OPDRACHT.
Haal alsjeblieft letterlijk een stuk uit de tekst over handhaving van het plan: begin bij de woorden met "De inhoud van" en stop na "wenselijk c.q. noodzakelijk.".

De inhoud van het plan kan slechts effectief worden gehandhaafd indien het beleid en de regeling in voldoende grote kring worden ondersteund door het gebruikers in het plangebied. Uiteraard zal vrijwel nooit iedereen zich in elk onderdeel van het plan kunnen vinden. Een algemene positieve benadering van het plan is echter wenselijk c.q. noodzakelijk.
Een juridische regeling moet realistisch en inzichtelijk zijn, dat wil zeggen: niet onnodig beperkend of inflexibel. Bovendien moeten regels en hun toepassing goed controleerbaar zijn. De regels moeten daarom niet meer onderwerpen regelen dan voor de uitvoering van het plan noodzakelijk is. Hoe genuanceerder het beleid dat is beoogd voor een plangebied, hoe complexer de regels zullen zijn en hoe moeilijker de mate van handhaafbaarheid daarmee wordt.
Het sluitstuk van een goed handhavingsbeleid is voldoende toezicht op de feitelijke situatie in het plangebied. Daarnaast moeten adequate maatregelen worden getroffen indien de regels worden overtreden. Wanneer dat wordt nagelaten, ontstaat een grote en onwenselijke mate van rechtsonzekerheid.

VERZAMELDE GEGEVENS.
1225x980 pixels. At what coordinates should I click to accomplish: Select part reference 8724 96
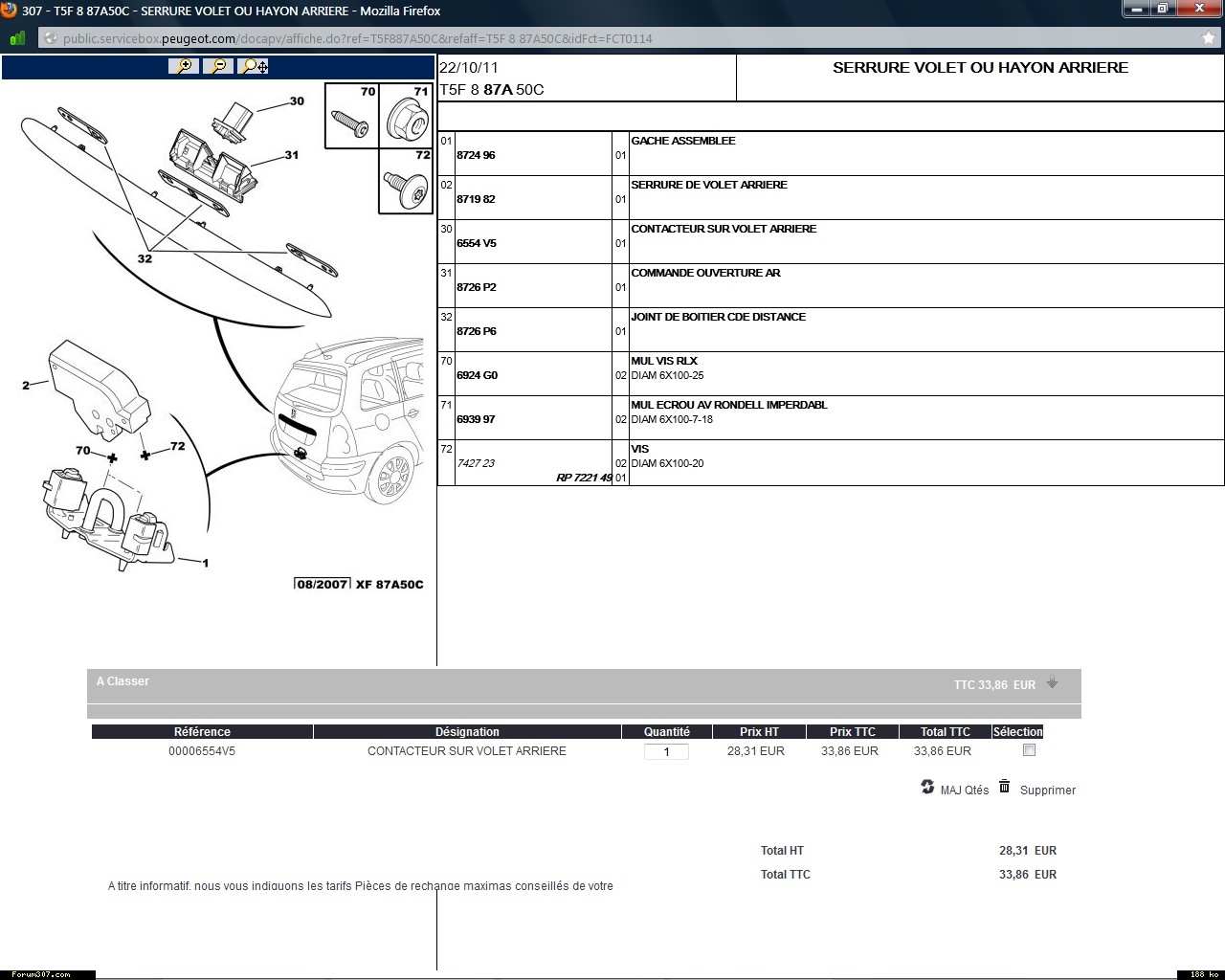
==
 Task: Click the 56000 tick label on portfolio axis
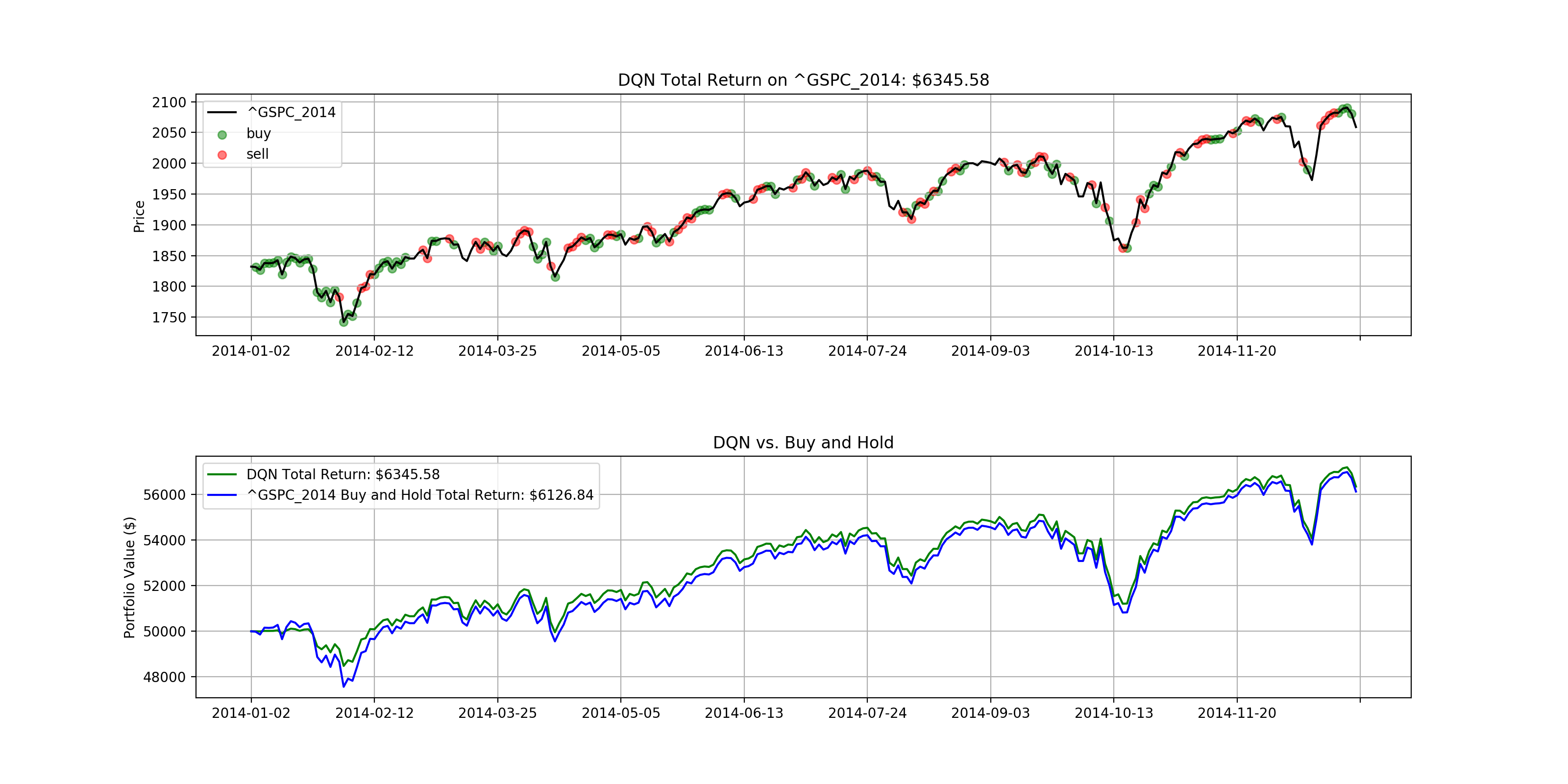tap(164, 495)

RESULTAAT.
De inhoud van het plan kan slechts effectief worden gehandhaafd indien het beleid en de regeling in voldoende grote kring worden ondersteund door het gebruikers in het plangebied. Uiteraard zal vrijwel nooit iedereen zich in elk onderdeel van het plan kunnen vinden. Een algemene positieve benadering van het plan is echter wenselijk c.q. noodzakelijk.